- [ZITIERTE PASSAGE]:
▼▼▼

So muss er sich zum einen ein Bild von der gesamten Vermögenslage der Alpine machen, indem er die Werte aller rund 260 in- und ausländischen Töchter und Beteiligungen festzustellen hat (siehe unten stehende Grafik). Zum anderen muss Riehl prüfen, welche Alpine-Baustellen aufzugeben und welche weiterzuführen sind. Dabei geht es um hunderte.

Vor allem aber "muss er auch ein Zerschlagungsszenario durchrechnen", sagt Gerhard Weinhofer vom Gläubigerschutzverband Creditreform zur "Wiener Zeitung". Falls diese Rechnung ergibt, dass eine Liquidierung des Unternehmens eine höhere Quote für die Gläubiger erbrächte als die angebotene, wäre die Alpine gezwungen, ihr Angebot von 20 Prozent nachbessern, damit die Gläubiger ihrem Sanierungsplan mehrheitlich zustimmen.

▲▲▲

- [KURZE AUFGABE 1]:
Tausche in der folgenden Auflistung „Viewport“ gegen „Browser window“ aus und gib alle ihre Zeilen sonst unverändert wieder. Die Bilder lässt du dabei weg.

- [BEREITGESTELLTES MATERIAL]:
▼▼▼

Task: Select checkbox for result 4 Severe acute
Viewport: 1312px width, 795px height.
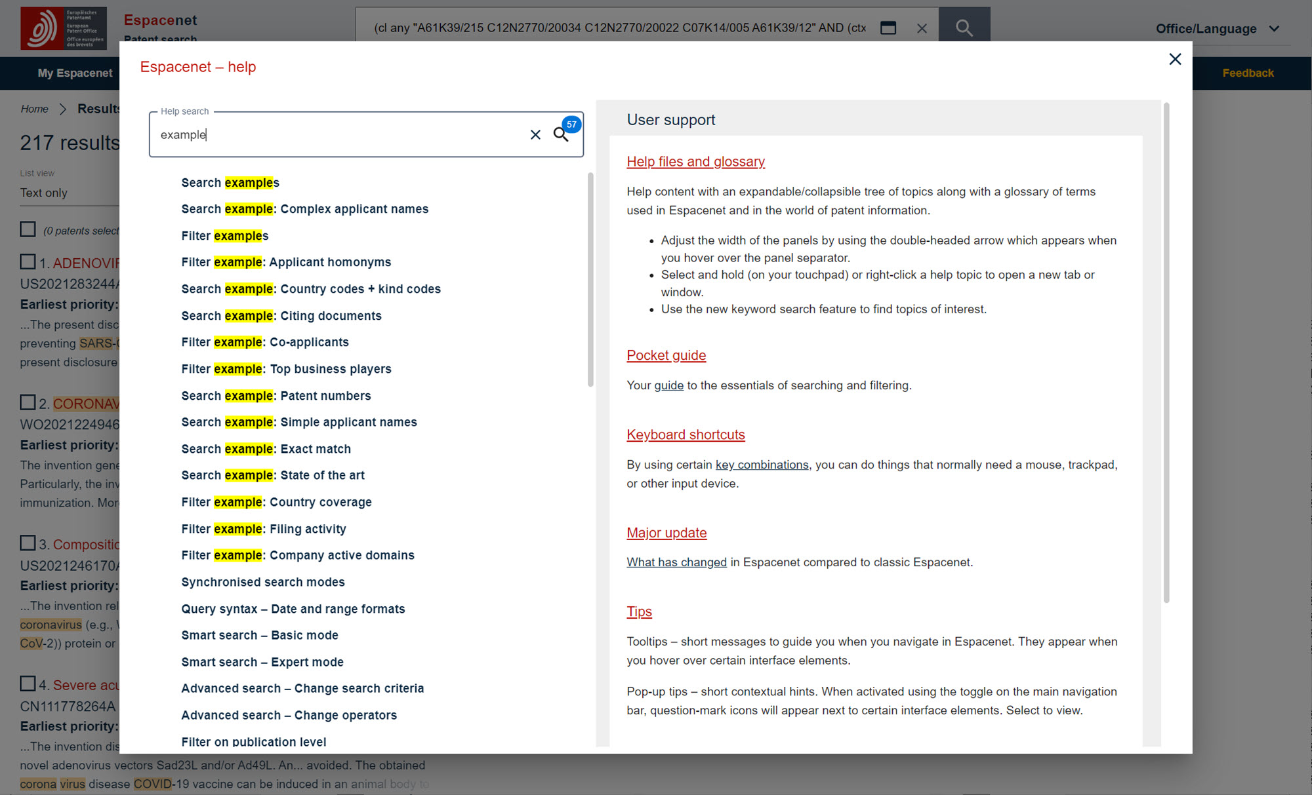Action: pos(28,684)
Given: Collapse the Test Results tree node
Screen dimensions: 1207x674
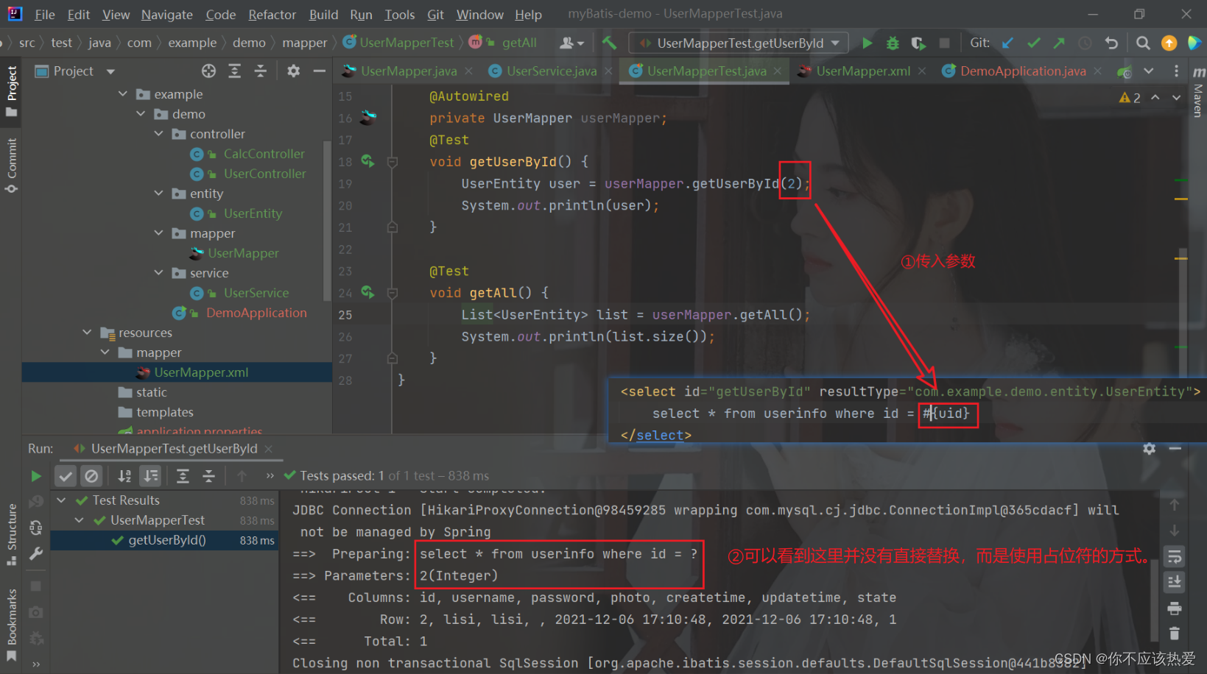Looking at the screenshot, I should tap(61, 500).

▲▲▲

- [KURZE AUFGABE 2]:
Beantworte anhand der Passage über die Alpine kurz:
(a) Wie viele in- und ausländische Töchter und Beteiligungen hat die Alpine rund?
(b) Bei welchem Gläubigerschutzverband ist Gerhard Weinhofer?
(c) Wie hoch ist das Angebot der Alpine?

- [VOLLSTÄNDIGE AUSGABE 1]:
Task: Select checkbox for result 4 Severe acute
Browser window: 1312px width, 795px height.
Action: pos(28,684)
Given: Collapse the Test Results tree node
Screen dimensions: 1207x674
Looking at the screenshot, I should tap(61, 500).

- [VOLLSTÄNDIGE AUSGABE 2]:
(a) Rund 260.
(b) Beim Gläubigerschutzverband Creditreform.
(c) 20 Prozent.